Submission Date


Document Type

Paper- Restricted to Campus Access


Biochemistry & Molecular Biology


Anthony Lobo

Committee Member

Mark Ellison

Committee Member

Jennifer VanGilder

Department Chair

Anthony Lobo

Department Chair

Eric Williamsen

Project Description

Bacteria can acquire resistance to antimicrobials in a multitude of ways, causing antibiotic resistance to be a growing public health concern. The goal of this project is to find strains with specific resistance mechanisms to understand the interaction between antibiotic-conjugated nanomaterials and the bacterial strains themselves. These mechanisms include efflux pumps, target site mutations, target blockers and antibiotic modifying enzymes.

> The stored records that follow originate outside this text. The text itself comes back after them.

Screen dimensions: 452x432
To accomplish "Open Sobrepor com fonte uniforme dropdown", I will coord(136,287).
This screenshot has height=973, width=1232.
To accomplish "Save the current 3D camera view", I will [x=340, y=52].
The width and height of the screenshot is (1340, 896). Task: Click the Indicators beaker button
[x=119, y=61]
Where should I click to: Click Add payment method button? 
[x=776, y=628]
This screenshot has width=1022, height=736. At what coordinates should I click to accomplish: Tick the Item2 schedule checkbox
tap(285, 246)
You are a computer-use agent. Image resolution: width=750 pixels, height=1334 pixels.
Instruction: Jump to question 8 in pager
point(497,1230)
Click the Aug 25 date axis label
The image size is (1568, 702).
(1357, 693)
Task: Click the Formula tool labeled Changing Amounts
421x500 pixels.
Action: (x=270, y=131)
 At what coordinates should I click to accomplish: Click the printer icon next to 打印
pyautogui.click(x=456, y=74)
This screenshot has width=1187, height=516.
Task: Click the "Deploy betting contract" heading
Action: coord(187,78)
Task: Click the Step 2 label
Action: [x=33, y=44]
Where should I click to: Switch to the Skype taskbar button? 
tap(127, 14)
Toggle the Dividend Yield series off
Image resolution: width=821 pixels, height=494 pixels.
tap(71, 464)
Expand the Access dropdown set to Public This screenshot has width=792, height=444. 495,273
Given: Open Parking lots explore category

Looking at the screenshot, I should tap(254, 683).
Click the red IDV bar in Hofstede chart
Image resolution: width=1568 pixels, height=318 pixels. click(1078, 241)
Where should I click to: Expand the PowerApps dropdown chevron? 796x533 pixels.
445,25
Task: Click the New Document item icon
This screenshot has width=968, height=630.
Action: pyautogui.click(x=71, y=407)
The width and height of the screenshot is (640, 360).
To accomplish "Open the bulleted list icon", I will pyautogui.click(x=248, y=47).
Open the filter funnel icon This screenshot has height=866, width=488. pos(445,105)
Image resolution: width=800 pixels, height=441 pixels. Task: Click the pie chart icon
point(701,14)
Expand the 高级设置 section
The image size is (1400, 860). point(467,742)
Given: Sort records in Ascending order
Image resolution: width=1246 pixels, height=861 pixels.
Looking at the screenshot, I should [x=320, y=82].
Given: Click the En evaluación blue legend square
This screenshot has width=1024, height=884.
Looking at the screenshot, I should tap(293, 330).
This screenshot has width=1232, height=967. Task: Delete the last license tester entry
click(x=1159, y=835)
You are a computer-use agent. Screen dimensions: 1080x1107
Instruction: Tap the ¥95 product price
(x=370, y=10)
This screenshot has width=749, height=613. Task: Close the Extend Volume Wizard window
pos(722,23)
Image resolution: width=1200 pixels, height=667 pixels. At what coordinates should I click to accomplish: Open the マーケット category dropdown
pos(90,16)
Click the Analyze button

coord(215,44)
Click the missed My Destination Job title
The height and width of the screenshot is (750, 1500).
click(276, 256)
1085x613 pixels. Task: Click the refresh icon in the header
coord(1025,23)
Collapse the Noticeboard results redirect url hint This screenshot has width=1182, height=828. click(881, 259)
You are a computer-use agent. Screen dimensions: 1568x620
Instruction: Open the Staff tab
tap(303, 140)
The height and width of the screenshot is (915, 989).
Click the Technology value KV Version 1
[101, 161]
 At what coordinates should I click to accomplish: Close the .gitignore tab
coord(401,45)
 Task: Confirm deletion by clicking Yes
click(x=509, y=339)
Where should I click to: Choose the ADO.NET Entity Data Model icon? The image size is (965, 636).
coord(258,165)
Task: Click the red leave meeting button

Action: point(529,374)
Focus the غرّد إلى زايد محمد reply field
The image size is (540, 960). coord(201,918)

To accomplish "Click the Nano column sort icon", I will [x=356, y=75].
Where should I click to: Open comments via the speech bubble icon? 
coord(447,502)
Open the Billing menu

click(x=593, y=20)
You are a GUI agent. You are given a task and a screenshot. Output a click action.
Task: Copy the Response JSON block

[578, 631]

The hypothesis states that nanotube-conjugated antibiotics will be able to overcome the efflux pump resistance mechanism through creating steric hindrance that prevents the pump from removing them. After screening through 52 isolated Ciprofloxacin Resistant Coliforms (CRCs), strains that had a moderate level of resistance were selected and screened for the presence of plasmids. Strains with plasmids were conjugated with XL10-Gold. These Ciprofloxacin Resistant Transconjugants (CRTs) allow the plasmid to be better studied in strains that are designed to grow under laboratory conditions, rather than the wild coliforms that had been worked with earlier. In strain CRT34A it is likely that multi-drug efflux pump OqxA is present, allowing the mechanism to be further characterized to hopefully better understand the interaction with the nanomaterials in overcoming ciprofloxacin resistance.